Vor der Haustür der Wildnis – Pelikane fotografieren auf den Galápagos
Wir sind weiterhin auf Isabela Island unterwegs und erleben jeden Tag aufs Neue, wie unglaublich nah man hier der Natur kommt.
Unsere Unterkunft liegt direkt am Strand – und das bedeutet tatsächlich: Kamera in die Hand nehmen, aus der Tür treten, und die Fotografie beginnt.
Meine Rechnung ist vollkommen aufgegangen. Statt auf schaukelnden Booten zu reisen und dort auch zu übernachten, haben wir uns für private Flugzeuge zur Anreise und feste Unterkünfte direkt am Strand entschieden. So bleibt das Reisen angenehm und effizient – und auch das Fotografieren profitiert enorm davon. Alles ist schnell erreichbar, wir verlieren keine Zeit auf See, und können unsere Motive entspannt und ausgeruht angehen.

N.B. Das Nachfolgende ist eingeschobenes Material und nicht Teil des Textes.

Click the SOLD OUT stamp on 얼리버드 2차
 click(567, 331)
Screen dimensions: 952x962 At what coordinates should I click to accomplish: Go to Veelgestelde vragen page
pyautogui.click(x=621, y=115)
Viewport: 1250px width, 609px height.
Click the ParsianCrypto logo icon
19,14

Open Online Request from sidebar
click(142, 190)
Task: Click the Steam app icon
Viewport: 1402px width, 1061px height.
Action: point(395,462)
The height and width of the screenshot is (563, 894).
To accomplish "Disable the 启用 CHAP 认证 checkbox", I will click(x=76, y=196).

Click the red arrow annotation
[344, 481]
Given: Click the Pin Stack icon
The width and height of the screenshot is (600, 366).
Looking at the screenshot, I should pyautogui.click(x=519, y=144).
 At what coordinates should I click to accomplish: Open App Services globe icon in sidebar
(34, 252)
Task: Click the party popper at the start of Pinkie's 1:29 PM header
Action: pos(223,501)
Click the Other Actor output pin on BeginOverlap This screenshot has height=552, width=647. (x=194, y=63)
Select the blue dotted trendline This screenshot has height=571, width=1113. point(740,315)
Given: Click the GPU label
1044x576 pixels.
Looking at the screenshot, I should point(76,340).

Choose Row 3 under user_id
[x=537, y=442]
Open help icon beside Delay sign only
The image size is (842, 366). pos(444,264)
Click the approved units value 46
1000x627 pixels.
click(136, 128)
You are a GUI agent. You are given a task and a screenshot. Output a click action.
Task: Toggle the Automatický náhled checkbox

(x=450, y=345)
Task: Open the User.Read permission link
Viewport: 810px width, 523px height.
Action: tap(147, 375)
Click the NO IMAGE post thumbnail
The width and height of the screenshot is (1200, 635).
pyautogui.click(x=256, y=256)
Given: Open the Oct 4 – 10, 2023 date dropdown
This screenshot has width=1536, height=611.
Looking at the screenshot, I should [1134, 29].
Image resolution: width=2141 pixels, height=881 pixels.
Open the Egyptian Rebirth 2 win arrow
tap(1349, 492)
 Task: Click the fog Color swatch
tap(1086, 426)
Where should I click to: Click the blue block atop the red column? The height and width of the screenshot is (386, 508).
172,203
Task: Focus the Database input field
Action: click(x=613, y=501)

Das macht die gesamte Reise nicht nur komfortabler, sondern auch fotografisch besonders ergiebig.
Viele unserer Motive befinden sich buchstäblich vor der Haustür. Entlang der Küste beobachten wir die urtümlichen Marine Iguana, die zwischen den Lavasteinen nach Algen suchen, und die leuchtend roten Klippenkrabben, die flink über die Felsen huschen.
Besonders spektakulär sind jedoch die Jagdszenen der Pelikane. Der Brown Pelikan gleitet zunächst ruhig über das Meer. Dann, plötzlich, kippt der Körper nach vorne, die Flügel legen sich an – und der Vogel stürzt wie ein Pfeil ins Wasser. Ein kurzer Aufprall, ein tiefes Eintauchen… und wenige Sekunden später taucht er wieder auf, schüttelt das Wasser aus dem Gefieder und fliegt davon.
Genau diesen Moment haben ich hier fotografisch festgehalten: eine ganze Sequenz vom Flug über den Sturz bis zum Auftauchen aus dem Wasser.
Die Tierfotografie auf den Galápagos Islands ist einzigartig, weil die Tiere kaum Scheu vor Menschen kennen. Dadurch lassen sich solche Szenen aus nächster Nähe beobachten und fotografieren – ruhig, respektvoll und ohne die Tiere zu stören.